** Brief **
In the data below, find the line containing "You are a computer-use agent."; transcribe it and each line after it exactly, through the last, skipping pictures.

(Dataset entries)
|---|

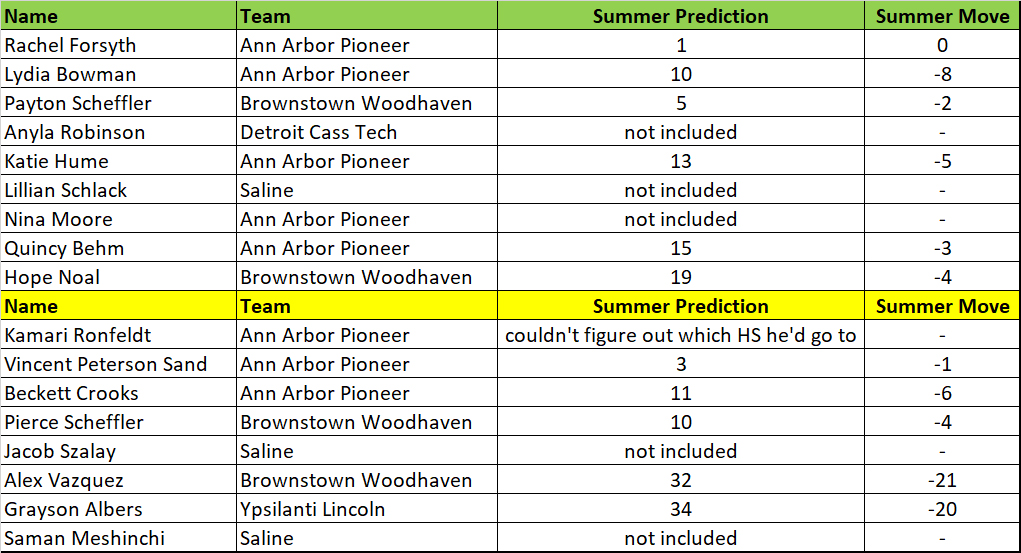The height and width of the screenshot is (553, 1021).
Task: Click the green Summer Prediction header
Action: (x=680, y=16)
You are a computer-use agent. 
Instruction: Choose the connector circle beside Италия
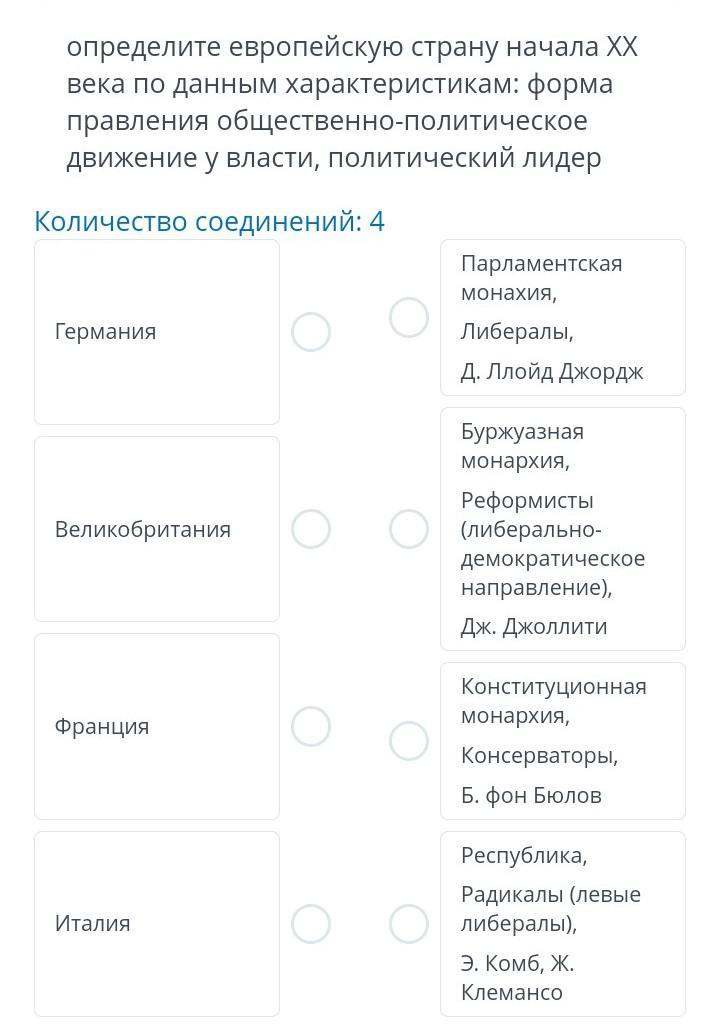click(311, 924)
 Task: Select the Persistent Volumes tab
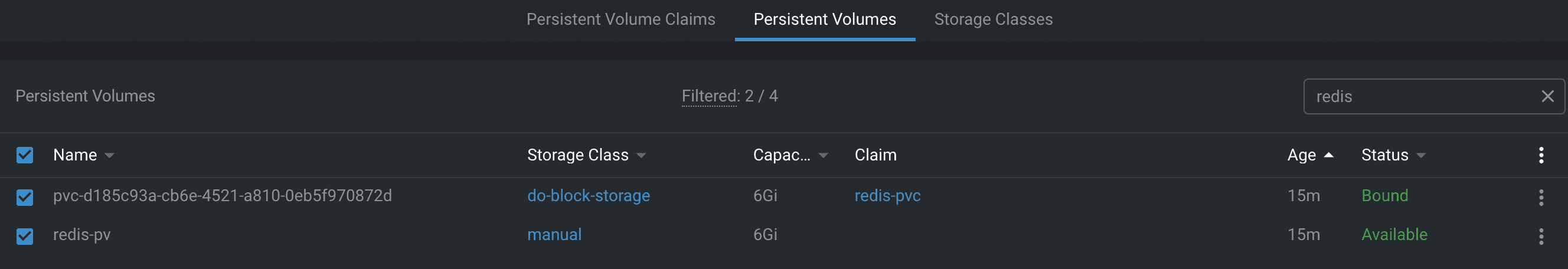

|---|

** Solution **
You are a computer-use agent. 
Instruction: Choose the connector circle beside Италия
click(311, 924)
 Task: Select the Persistent Volumes tab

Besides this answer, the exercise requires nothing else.